## Exercise aim:
The line containing "How do I perform: Switch", plus every line that follows it to the end of the listing below, is what you transcribe exactly; omit all pictures.

**********

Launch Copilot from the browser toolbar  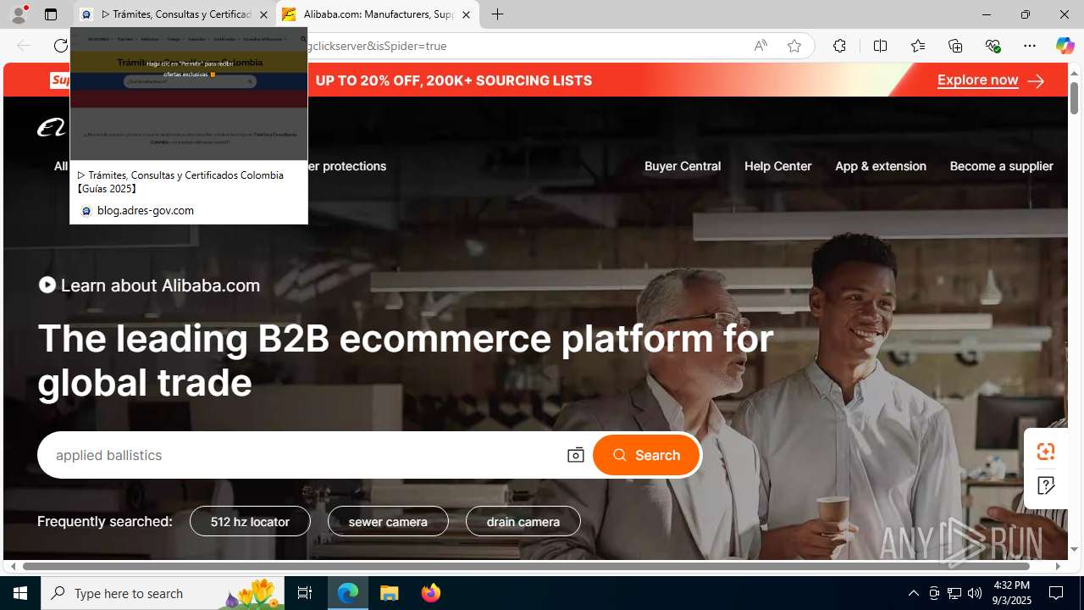coord(1065,46)
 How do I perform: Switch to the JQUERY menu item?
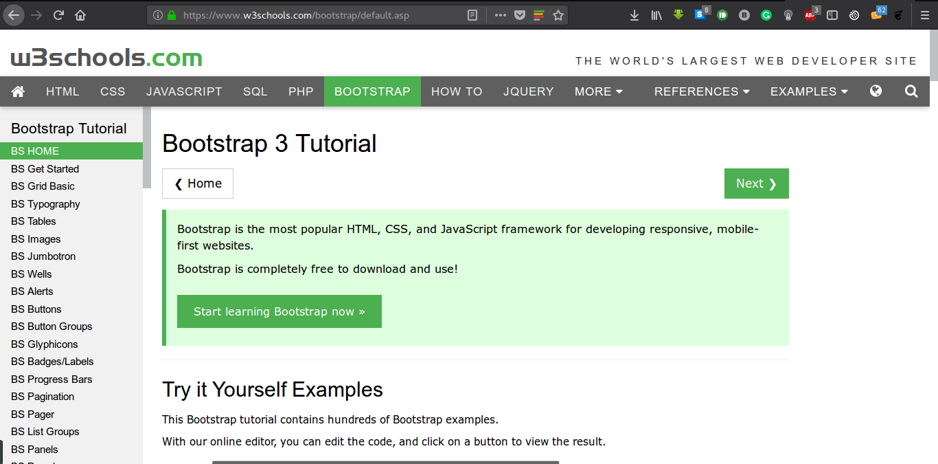[528, 91]
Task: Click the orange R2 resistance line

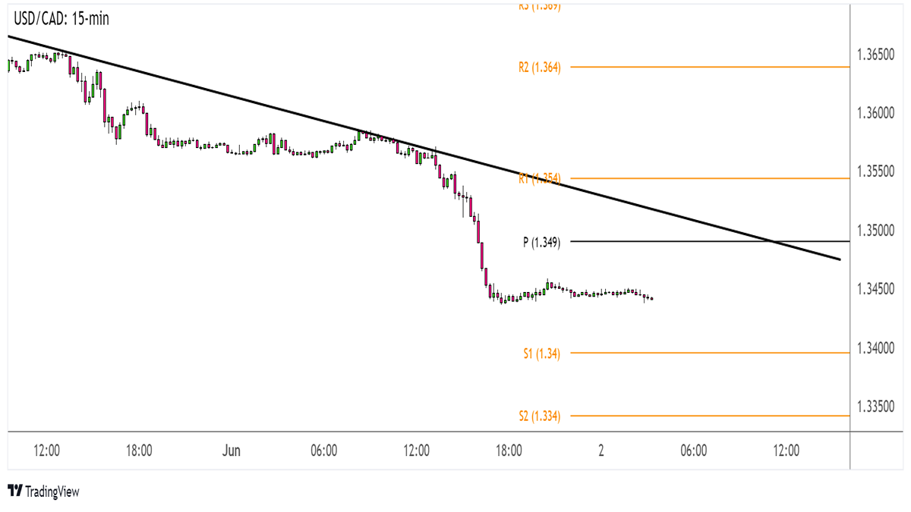Action: tap(706, 68)
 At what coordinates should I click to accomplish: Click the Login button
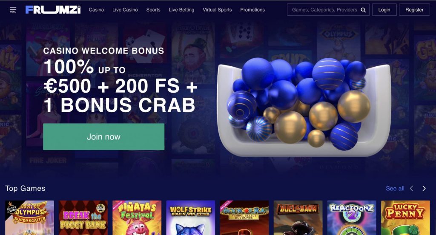point(384,10)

**********

## Solution to this task:
 How do I perform: Switch to the JQUERY menu item?
[528, 91]
Task: Click the orange R2 resistance line

Action: tap(706, 68)
 At what coordinates should I click to accomplish: Click the Login button
point(384,10)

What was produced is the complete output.